→ Exercise prompt:
Hunt for the word "computer" across the entries below, copying each line that holds it.

→ Given entries:
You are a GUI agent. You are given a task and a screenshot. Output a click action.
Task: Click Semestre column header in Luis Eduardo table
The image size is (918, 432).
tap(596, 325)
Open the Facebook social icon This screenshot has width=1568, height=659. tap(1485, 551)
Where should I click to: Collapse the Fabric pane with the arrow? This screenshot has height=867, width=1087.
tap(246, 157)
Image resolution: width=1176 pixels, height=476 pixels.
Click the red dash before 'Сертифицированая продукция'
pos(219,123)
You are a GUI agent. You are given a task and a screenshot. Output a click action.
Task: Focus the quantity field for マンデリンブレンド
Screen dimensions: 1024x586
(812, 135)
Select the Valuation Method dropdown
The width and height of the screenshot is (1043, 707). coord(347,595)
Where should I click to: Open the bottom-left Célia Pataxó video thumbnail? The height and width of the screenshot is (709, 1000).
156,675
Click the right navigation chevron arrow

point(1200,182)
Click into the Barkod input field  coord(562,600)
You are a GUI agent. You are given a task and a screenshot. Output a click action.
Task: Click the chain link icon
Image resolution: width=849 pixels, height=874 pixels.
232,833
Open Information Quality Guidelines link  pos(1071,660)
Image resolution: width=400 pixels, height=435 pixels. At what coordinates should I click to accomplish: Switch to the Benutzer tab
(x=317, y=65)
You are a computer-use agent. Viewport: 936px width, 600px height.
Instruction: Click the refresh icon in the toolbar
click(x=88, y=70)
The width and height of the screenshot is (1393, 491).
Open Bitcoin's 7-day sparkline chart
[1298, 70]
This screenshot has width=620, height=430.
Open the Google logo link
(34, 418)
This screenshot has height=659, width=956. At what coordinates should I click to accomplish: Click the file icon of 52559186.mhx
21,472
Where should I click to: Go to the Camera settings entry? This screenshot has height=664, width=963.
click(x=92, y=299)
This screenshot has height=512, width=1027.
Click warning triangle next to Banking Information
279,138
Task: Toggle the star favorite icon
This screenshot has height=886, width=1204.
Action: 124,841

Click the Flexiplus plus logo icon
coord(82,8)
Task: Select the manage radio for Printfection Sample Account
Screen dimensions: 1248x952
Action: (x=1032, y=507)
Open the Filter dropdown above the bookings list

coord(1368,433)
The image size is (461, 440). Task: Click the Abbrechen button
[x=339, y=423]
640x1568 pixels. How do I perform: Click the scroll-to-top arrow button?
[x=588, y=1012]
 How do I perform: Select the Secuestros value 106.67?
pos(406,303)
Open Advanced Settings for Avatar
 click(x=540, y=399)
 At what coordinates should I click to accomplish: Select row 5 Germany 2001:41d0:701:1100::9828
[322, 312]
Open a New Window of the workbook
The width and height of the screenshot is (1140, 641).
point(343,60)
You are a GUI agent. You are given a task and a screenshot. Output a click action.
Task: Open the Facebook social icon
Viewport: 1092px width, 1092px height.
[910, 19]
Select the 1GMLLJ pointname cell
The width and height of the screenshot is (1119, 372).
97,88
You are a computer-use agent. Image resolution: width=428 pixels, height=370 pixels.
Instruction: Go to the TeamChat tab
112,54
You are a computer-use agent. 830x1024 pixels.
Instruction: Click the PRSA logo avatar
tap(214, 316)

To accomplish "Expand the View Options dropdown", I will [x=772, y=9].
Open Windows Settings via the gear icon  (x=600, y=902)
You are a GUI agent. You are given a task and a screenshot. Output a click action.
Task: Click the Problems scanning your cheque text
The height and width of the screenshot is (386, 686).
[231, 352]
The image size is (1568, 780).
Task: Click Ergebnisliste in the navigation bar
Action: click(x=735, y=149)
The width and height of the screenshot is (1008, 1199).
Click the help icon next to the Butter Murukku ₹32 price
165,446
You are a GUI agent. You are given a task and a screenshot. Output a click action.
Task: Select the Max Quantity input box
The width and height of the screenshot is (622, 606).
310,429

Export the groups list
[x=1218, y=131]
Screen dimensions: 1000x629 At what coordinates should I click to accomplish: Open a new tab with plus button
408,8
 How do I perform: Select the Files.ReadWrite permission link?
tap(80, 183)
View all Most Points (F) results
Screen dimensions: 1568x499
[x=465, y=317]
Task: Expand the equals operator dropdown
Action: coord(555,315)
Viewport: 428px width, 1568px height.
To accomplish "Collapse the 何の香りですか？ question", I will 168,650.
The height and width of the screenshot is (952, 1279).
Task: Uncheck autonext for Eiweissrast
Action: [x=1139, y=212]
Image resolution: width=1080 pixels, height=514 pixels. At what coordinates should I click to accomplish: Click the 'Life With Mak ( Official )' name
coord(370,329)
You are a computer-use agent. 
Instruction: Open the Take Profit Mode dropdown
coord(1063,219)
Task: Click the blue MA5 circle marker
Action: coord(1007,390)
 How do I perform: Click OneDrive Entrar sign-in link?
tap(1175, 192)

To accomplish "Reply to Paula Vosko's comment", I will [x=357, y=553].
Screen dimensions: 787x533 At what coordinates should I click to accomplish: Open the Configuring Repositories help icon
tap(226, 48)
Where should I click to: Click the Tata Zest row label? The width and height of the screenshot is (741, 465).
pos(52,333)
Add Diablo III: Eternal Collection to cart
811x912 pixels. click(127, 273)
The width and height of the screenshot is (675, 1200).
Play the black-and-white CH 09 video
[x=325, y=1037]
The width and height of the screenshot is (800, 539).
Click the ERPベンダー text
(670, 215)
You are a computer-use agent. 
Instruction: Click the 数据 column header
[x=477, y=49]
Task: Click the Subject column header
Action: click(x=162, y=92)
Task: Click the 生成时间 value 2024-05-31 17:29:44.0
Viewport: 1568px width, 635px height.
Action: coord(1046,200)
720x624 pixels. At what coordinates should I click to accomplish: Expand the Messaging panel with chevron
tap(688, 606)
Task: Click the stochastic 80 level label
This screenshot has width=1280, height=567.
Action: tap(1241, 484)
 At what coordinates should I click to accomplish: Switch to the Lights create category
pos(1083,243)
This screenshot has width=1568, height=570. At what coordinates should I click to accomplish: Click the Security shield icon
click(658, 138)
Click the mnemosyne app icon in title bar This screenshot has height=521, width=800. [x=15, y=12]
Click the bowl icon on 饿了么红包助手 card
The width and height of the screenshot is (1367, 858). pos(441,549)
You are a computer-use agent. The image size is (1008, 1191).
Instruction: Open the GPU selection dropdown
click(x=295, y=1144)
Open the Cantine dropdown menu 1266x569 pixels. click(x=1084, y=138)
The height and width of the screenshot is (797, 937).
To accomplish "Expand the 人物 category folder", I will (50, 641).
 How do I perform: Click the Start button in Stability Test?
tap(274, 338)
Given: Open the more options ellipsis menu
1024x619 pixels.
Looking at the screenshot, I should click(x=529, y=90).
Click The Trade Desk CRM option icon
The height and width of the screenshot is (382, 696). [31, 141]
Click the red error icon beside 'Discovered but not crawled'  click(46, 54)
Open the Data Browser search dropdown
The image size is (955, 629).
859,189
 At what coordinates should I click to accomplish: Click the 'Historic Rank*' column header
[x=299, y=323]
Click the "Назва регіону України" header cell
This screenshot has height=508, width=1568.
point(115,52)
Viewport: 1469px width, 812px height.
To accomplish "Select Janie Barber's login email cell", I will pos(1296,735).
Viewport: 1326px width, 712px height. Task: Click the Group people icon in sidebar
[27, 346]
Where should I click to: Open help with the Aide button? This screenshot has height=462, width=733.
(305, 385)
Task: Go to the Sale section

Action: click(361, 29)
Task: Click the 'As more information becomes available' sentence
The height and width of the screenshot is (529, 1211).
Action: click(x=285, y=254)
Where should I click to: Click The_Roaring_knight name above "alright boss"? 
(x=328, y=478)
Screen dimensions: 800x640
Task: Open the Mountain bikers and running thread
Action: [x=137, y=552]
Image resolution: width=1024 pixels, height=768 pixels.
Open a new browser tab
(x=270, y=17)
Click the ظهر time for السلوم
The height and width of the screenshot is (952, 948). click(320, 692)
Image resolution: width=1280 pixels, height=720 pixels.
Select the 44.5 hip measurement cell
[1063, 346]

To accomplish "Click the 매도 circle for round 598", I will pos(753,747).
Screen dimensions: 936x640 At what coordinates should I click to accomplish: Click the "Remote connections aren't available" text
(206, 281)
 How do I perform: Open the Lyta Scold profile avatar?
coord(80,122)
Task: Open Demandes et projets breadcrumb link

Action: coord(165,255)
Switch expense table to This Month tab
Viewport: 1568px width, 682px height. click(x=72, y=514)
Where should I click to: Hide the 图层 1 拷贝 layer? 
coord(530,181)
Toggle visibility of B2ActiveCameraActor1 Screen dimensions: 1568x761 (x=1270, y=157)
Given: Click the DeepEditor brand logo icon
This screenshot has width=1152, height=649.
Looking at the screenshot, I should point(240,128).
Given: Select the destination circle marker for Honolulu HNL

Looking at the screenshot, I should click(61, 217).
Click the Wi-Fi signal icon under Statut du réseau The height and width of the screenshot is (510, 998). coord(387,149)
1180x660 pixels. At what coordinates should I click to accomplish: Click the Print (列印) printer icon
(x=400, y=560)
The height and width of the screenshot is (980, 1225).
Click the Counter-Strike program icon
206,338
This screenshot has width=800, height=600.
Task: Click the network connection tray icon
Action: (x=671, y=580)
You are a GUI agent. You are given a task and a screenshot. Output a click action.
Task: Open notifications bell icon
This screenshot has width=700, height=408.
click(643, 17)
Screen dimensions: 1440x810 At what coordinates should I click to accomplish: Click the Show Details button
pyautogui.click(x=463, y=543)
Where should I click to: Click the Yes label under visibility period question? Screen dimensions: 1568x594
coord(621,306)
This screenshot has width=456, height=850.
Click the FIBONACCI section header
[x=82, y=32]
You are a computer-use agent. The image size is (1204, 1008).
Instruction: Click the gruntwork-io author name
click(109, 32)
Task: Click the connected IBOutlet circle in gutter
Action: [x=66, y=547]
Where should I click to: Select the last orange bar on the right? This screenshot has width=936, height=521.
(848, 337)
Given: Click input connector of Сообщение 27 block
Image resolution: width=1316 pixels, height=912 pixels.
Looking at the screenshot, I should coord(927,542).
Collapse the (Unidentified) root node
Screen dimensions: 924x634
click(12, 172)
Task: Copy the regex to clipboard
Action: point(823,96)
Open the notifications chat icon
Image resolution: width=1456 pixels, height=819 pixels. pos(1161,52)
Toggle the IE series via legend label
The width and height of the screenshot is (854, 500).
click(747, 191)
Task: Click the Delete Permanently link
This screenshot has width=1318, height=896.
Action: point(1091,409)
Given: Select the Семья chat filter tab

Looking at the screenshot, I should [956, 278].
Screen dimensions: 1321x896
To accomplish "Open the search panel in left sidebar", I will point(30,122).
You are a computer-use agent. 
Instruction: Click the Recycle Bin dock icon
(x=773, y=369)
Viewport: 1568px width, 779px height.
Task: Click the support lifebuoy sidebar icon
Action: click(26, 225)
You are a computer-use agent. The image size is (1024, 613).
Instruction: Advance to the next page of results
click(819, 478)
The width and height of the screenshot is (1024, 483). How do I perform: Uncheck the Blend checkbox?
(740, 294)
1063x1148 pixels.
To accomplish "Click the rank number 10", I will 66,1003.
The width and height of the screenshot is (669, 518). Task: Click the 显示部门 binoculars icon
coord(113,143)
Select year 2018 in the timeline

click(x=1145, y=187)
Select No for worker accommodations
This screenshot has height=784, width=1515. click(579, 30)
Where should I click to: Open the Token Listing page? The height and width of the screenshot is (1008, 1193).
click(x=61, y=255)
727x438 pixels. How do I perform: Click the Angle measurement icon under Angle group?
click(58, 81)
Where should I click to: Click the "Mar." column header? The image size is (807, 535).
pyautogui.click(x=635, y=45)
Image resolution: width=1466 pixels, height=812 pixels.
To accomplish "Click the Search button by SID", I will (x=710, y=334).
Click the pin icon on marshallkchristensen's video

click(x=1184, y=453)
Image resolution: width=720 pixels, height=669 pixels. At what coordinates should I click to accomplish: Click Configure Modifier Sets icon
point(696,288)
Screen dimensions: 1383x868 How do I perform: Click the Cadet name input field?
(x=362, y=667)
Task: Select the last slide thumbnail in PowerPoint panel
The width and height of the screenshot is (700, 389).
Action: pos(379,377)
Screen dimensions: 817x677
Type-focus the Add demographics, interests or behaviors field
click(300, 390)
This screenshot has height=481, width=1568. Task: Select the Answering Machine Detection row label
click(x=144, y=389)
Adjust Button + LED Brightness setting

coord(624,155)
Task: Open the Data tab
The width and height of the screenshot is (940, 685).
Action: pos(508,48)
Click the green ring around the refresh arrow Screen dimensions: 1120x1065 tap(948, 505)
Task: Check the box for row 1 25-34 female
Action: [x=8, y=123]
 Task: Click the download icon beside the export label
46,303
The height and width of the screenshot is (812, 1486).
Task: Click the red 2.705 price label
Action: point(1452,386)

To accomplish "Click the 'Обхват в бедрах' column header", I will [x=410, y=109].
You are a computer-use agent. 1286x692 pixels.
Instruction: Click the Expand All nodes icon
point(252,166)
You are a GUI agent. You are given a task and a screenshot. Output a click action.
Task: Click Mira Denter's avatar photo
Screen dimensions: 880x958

→ Written answer:
You are a computer-use agent. Viewport: 936px width, 600px height.
You are a computer-use agent. Image resolution: width=428 pixels, height=370 pixels.
You are a computer-use agent. 830x1024 pixels.
You are a computer-use agent. 
You are a computer-use agent. 
You are a computer-use agent. The image size is (1008, 1191).
You are a computer-use agent. The image size is (1204, 1008).
You are a computer-use agent. 
You are a computer-use agent. The image size is (1024, 613).
You are a computer-use agent. 1286x692 pixels.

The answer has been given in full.